Do this -> Recast every line of the material below as a numbered list, omitting blank lines and leaving out the pictures.

— begin Task data —

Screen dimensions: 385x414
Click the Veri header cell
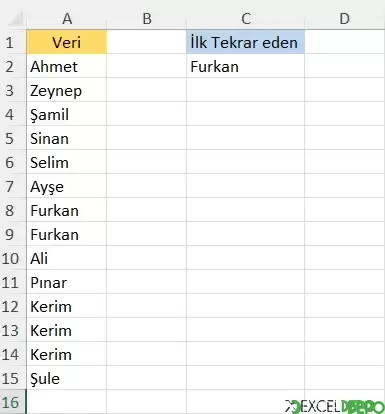[67, 42]
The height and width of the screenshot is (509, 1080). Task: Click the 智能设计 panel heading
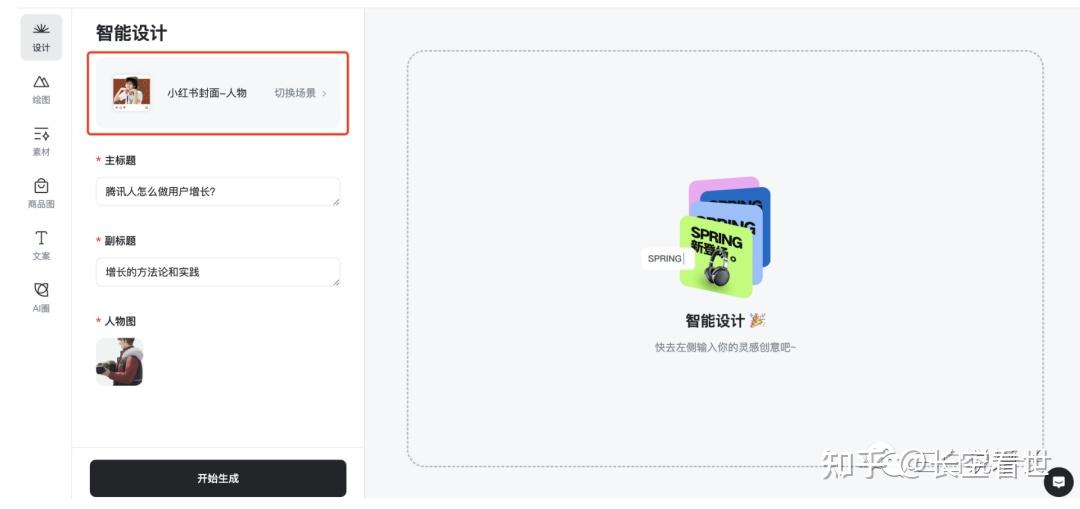131,32
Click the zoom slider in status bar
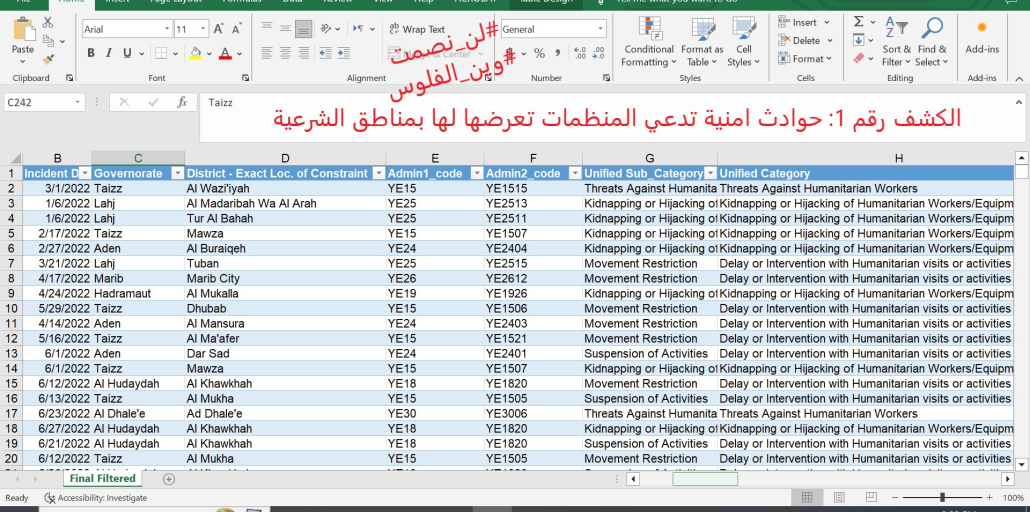The height and width of the screenshot is (512, 1030). 942,497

— end Task data —

Right answer ->
1. Screen dimensions: 385x414
2. Click the Veri header cell
3. [67, 42]
4. The height and width of the screenshot is (509, 1080). Task: Click the 智能设计 panel heading
5. 131,32
6. Click the zoom slider in status bar
7. The height and width of the screenshot is (512, 1030). 942,497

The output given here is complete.